Rewrite the listing from its start through the line containing "Viewport: 1871px width, 1052px", switching "screenshot" to "screen capture" and leaving everything else as it is. Return only those lines.
-----
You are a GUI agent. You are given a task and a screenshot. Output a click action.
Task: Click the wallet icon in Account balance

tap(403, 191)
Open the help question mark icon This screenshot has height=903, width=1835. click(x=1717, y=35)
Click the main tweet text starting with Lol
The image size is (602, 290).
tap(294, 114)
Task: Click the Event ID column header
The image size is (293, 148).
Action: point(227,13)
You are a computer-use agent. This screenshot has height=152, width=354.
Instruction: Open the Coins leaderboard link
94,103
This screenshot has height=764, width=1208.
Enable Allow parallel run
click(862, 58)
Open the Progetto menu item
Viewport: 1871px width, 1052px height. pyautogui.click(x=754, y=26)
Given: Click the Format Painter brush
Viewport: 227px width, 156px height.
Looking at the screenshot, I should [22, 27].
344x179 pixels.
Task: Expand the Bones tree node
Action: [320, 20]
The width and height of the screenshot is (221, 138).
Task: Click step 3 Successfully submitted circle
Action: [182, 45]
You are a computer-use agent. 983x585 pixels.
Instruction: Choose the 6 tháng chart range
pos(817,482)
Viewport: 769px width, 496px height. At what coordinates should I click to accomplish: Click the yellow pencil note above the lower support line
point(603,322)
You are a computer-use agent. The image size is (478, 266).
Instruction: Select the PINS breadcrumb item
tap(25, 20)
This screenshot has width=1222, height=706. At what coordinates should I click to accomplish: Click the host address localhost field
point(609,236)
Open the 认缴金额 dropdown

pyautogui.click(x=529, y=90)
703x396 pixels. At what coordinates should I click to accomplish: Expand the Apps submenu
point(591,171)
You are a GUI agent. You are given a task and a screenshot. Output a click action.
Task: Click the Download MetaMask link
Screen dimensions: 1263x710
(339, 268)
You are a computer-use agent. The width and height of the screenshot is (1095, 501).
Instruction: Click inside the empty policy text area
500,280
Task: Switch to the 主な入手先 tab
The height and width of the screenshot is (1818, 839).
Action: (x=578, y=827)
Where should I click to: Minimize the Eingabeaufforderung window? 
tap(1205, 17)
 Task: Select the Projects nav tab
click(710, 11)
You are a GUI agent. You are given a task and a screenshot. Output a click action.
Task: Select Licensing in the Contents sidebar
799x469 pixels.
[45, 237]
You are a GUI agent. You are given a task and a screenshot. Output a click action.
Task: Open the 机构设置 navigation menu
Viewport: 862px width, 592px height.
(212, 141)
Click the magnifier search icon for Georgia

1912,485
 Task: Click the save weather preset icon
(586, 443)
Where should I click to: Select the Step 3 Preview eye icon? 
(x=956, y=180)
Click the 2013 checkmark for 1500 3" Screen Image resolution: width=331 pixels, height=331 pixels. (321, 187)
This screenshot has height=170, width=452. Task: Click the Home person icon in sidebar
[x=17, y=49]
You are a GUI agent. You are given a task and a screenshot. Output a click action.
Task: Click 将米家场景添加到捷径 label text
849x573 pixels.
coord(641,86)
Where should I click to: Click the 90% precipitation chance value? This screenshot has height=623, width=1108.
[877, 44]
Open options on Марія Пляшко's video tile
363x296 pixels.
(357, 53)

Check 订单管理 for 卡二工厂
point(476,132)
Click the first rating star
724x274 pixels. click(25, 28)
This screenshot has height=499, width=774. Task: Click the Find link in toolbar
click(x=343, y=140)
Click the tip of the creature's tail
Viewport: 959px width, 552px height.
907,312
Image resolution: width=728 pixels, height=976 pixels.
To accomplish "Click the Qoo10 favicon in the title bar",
-----
◆ SOLUTION FOR THIS EXERCISE
You are a GUI agent. You are given a task and a screen capture. Output a click action.
Task: Click the wallet icon in Account balance

tap(403, 191)
Open the help question mark icon This screen capture has height=903, width=1835. click(x=1717, y=35)
Click the main tweet text starting with Lol
The image size is (602, 290).
tap(294, 114)
Task: Click the Event ID column header
The image size is (293, 148).
Action: point(227,13)
You are a computer-use agent. This screen capture has height=152, width=354.
Instruction: Open the Coins leaderboard link
94,103
This screen capture has height=764, width=1208.
Enable Allow parallel run
click(862, 58)
Open the Progetto menu item
Viewport: 1871px width, 1052px height. pyautogui.click(x=754, y=26)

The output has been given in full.